>> Begin RECORDS PROVIDED
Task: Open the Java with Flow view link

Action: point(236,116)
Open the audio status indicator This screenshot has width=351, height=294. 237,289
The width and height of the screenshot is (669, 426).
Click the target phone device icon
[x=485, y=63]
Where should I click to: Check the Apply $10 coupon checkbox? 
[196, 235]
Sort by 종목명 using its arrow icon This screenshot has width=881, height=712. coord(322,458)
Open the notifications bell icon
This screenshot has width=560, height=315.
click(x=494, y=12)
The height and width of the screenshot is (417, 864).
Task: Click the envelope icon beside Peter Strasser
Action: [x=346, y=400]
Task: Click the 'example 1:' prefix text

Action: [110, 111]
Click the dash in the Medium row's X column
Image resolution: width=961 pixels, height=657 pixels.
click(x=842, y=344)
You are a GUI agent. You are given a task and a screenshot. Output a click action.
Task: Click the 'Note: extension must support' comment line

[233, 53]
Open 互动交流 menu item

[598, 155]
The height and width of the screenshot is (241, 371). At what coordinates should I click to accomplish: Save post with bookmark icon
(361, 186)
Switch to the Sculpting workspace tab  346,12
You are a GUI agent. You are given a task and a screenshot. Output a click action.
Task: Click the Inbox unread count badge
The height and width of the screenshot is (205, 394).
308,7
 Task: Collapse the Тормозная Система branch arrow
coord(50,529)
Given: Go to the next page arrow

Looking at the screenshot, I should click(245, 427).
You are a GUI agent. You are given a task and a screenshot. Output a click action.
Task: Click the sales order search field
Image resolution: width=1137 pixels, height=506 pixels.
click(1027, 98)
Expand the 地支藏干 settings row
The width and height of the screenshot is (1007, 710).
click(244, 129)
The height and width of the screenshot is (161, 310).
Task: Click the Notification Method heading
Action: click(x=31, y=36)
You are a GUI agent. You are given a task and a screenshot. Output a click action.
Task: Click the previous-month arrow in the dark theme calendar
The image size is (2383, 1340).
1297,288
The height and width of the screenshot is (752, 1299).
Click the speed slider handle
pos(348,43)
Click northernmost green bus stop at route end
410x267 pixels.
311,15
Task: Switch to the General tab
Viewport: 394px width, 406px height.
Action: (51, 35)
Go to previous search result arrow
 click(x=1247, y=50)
>> End RECORDS PROVIDED
__WORK TO COMPLETE__
Convert the data above into a JSON list of strings with one string per line, leaving out blank lines.

__FINAL RESULT__
[
  "Task: Open the Java with Flow view link",
  "Action: point(236,116)",
  "Open the audio status indicator This screenshot has width=351, height=294. 237,289",
  "The width and height of the screenshot is (669, 426).",
  "Click the target phone device icon",
  "[x=485, y=63]",
  "Where should I click to: Check the Apply $10 coupon checkbox? ",
  "[196, 235]",
  "Sort by 종목명 using its arrow icon This screenshot has width=881, height=712. coord(322,458)",
  "Open the notifications bell icon",
  "This screenshot has width=560, height=315.",
  "click(x=494, y=12)",
  "The height and width of the screenshot is (417, 864).",
  "Task: Click the envelope icon beside Peter Strasser",
  "Action: [x=346, y=400]",
  "Task: Click the 'example 1:' prefix text",
  "Action: [110, 111]",
  "Click the dash in the Medium row's X column",
  "Image resolution: width=961 pixels, height=657 pixels.",
  "click(x=842, y=344)",
  "You are a GUI agent. You are given a task and a screenshot. Output a click action.",
  "Task: Click the 'Note: extension must support' comment line",
  "[233, 53]",
  "Open 互动交流 menu item",
  "[598, 155]",
  "The height and width of the screenshot is (241, 371). At what coordinates should I click to accomplish: Save post with bookmark icon",
  "(361, 186)",
  "Switch to the Sculpting workspace tab  346,12",
  "You are a GUI agent. You are given a task and a screenshot. Output a click action.",
  "Task: Click the Inbox unread count badge",
  "The height and width of the screenshot is (205, 394).",
  "308,7",
  " Task: Collapse the Тормозная Система branch arrow",
  "coord(50,529)",
  "Given: Go to the next page arrow",
  "Looking at the screenshot, I should click(245, 427).",
  "You are a GUI agent. You are given a task and a screenshot. Output a click action.",
  "Task: Click the sales order search field",
  "Image resolution: width=1137 pixels, height=506 pixels.",
  "click(1027, 98)",
  "Expand the 地支藏干 settings row",
  "The width and height of the screenshot is (1007, 710).",
  "click(244, 129)",
  "The height and width of the screenshot is (161, 310).",
  "Task: Click the Notification Method heading",
  "Action: click(x=31, y=36)",
  "You are a GUI agent. You are given a task and a screenshot. Output a click action.",
  "Task: Click the previous-month arrow in the dark theme calendar",
  "The image size is (2383, 1340).",
  "1297,288",
  "The height and width of the screenshot is (752, 1299).",
  "Click the speed slider handle",
  "pos(348,43)",
  "Click northernmost green bus stop at route end",
  "410x267 pixels.",
  "311,15",
  "Task: Switch to the General tab",
  "Viewport: 394px width, 406px height.",
  "Action: (51, 35)",
  "Go to previous search result arrow",
  " click(x=1247, y=50)"
]